What you need to do:
(1) In the forum thread about the train television special, about how many times a year does rtabern ride the Empire Builder through Wisconsin?
(2) Return the portion of the forum thread about the train television special starting at "And I got to" and ending at "Trails & Rails presentations.".
(3) Write the next part of the forum thread about the train television special, picking up after its last sentence.

Given passage:
▼

It wasn't too bad, but some of the crap they did in the snow was just too much! WHO CARES? Just say, "back then manual labor, now, snow plows" and move on. I really missed detailing some of the inspection and maintenance stuff they do in Chicago before departing, instead they rambled on about brake shoes and fingers getting squished. BTW-are those disks on the Superliner axles actually brakes? I thought I read they were heat sinks. Yea, definately missed the Spokane split-up, as a non-EB traveler, it would have been neat to see how they did it.

Steamtown was great place to visit, but a bore to segue into shows about modern-day trains especially when the only way they are related is they both use Dihydrogen Monoxide in some completely random form or fashion.


----------



## Trainut (Dec 17, 2008)

I just finished watching Matt Brown swinging his arms and pointing his fingers every time he talks (which is non stop}. Doesn't this man ever get tired of talking and saying the same words?

Half way through the show I had to mute it, as it was very annoying.

To me he spoils the whole show.

To bad they didn't show some of the Milwakee station, and the split at Spokane, instead of the steam stuff.


----------



## JAChooChoo (Dec 17, 2008)

*Host:** Trains have been carrying passengers across the country for over 200 years.*

* *

*Hmmm, in 1808?*

* *

*But, at least, he did cover safety issues.*


----------



## the_traveler (Dec 17, 2008)

Even the map of the EB only showed CHI and SEA as end points!

*Host*: "... (the EB) is timed to get to Glacier ... in daylight ..." :huh:

When I took the EB in October westbound, we got to Glacier in late afternoon - after dark! :blink:


----------



## HP_Lovecraft (Dec 17, 2008)

JAChooChoo said:


> Hmmm, in 1808?But, at least, he did cover safety issues.[/b]


Wikipedia puts the first passenger Steam trains at 1804.

But thats in the UK. Similar service in the USA did not appear for another decade. I suspect that the producer was using Wikifacts instead of real ones, to cut corners.


----------



## ALC Rail Writer (Dec 17, 2008)

The best part was that he actually did some work.

Did anybody see the SA in the diner roll his eyes when Brown did that stupid "Its hard work, but we can't let the pax know that"

And I got to see Rolo! He was the coach SA they did a spot with, he is one of my favorite SA's I've ever seen.

But WTH is with Steamtown? Seriously, the segue didn't even make sense this time. They might as well have segued into planes because they use water too!


----------



## rtabern (Dec 17, 2008)

Overall, I thought it was a good special... not great, but pretty good. I wish the Sightseer Lounges still had VCRs connected because it would be fun to show to passengers during our Trails & Rails presentations.

I usually ride the Empire Builder around 20 times a year though Wisconsin... and since I'm such a frequent rider and narrator... I did notice some of the incorrect things in the show.

(It's sorta being nit-picky... but was fun to see what incorrect things I could find)

First off, when the host gets off in Columbus, WI the first shot they show isn't Columbus... it looks like 1 shot of the La Crosse station... then cuts to shots of the Columbus depot.

▲

Element and text location data:
▼

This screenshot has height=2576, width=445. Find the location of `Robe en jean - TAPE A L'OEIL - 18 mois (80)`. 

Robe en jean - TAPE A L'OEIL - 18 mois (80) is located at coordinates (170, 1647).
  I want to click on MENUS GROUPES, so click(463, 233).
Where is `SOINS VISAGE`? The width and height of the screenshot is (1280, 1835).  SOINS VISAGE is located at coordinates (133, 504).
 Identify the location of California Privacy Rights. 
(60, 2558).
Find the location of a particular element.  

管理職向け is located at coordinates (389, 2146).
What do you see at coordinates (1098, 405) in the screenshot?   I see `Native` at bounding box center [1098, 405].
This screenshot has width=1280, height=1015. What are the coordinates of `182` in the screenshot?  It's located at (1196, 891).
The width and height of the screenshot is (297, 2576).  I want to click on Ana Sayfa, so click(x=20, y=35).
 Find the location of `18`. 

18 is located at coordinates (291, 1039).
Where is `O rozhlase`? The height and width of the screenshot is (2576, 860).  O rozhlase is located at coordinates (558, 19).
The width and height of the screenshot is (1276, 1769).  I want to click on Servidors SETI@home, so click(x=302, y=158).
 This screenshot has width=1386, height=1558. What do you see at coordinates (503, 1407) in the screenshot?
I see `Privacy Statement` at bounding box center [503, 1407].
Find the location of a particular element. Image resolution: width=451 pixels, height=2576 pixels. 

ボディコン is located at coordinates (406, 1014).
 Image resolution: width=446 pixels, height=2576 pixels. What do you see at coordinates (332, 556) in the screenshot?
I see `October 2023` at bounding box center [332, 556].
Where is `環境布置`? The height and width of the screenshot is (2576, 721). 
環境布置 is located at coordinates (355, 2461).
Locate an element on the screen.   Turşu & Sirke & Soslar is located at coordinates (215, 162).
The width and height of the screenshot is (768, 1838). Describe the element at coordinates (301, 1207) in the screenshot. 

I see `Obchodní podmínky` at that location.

▲

Answers by task:
(1) Around 20 times a year.

(2)
And I got to see Rolo! He was the coach SA they did a spot with, he is one of my favorite SA's I've ever seen.

But WTH is with Steamtown? Seriously, the segue didn't even make sense this time. They might as well have segued into planes because they use water too!


----------



## rtabern (Dec 17, 2008)

Overall, I thought it was a good special... not great, but pretty good. I wish the Sightseer Lounges still had VCRs connected because it would be fun to show to passengers during our Trails & Rails presentations.

(3)
Second, he says "we're 100 miles out Chicago, it's mid-afternoon, and the passengers are hungry for lunch"... (as he walks through the diner). 100 miles out of Chicago on #7/27 it's usually around 4:15PM and you should be near Duplainville, WI (west of Milwaukee). They are usually not serving any meals until you're 150+ miles out of Chicago, and it would be dinner.

Third, they made it seem like you go from Chicago to the Rocky Mountains in the same day. Right out of Chicago or Columbus the host goes... "We have to make it to the Rockies before dark". He means before dark on DAY 2 of the trip... but sure made it seem like you go from Chicago to the Rockies in the same day.

I was a little disapointed they didn't show how the Empire Builder ran along the Mississippi River for 150 miles... and how scenic that way... then again, this was shot in late April or early May (I was in the MKE depot when the film crew was there) and it probably would have been too dark to shoot that.

And, the Super Dome was on #7 that day... good observation! What happened was the Milwaukee Road 261 train set (based at MSP) was brought down to Chicago the day before for the filming of the new Johnny Depp movie "Public Enemies". (will be released Summer 2009)... The movie folks didn't want to use the Super Dome in the film... but they wanted to use the engine and the rest of the train set... so they were sending the Super Dome back to MSP on the #7 that the film crew was on.

I was a little disapointed they didn't even mention anything about the Sightseer Lounge Car! They showed a diagram of the diner, sleeping car, coaches, etc... but no shout out for my favroite car?? 

The host also made it seem like it was really hard to make the bed in the Superliner sleeper... Is it? I always make it up myself.

And, when interviewing the sleeping car lady (Doris) she says she stays up all night until each passenger calls her to make up their bed... sometimes staying up unti 3AM? Uhhh... I take 3-4 long distance trips a year and have NEVER seen the sleeping car attendant staying upto 3AM just waiting on people to press the call button to make up their beds. Usually the attendant goes to bed around 11PM... and anyone getting on in the middle of the night is let on my the conductor. If there is a big stop in the middle of the night, like Salt Lake City, and a lot of passengers are getting on, sometimes the attendant will be up, but he/she is NOT sitting awake to 3AM waiting for you to press the call button.

Plus, they made a mention that the sleeper fare out to Seattle back in the early days of the Empire Builder would be the equivilent of $900 now. Uhhh... yeahh... a lot of the time a bedroom costs more than $900 on the Empire Builder today... sometimes even more.

I'm just hoping they will do a series called "NOT SO EXTREME TRAINS"... and show how crappy the Horizon cars are on the Hiawathas... hahaha.


----------



## VentureForth (Dec 17, 2008)

Oh, but the way Amtrak has a *special* way of handling all those bags at Chicago Union Station - THAT'S extreme! A conveyor belt and a bunch of carts tugged by a tractor.

Maybe the airlines will learn something from all this...

The diagrams of the cars were actually pretty cool. I wish they would put that flash up on Amtrak.com or on one of our sister forum sites!

There was also PV on the train coming out of CUS, but it wasn't clear that it was actually on the EB.

Another random thought about CUS was with regards to how important communication is with the dispatcher. Cut to the Tower (Nothing like Acela's dispatch war room), then cut back to the tunnel where that ever-so-important call to dispatch is made by pressing a button. How many kids are going to go push that button now?

Corny - "Do I have to have the hat on to shout 'All Aboard!'?"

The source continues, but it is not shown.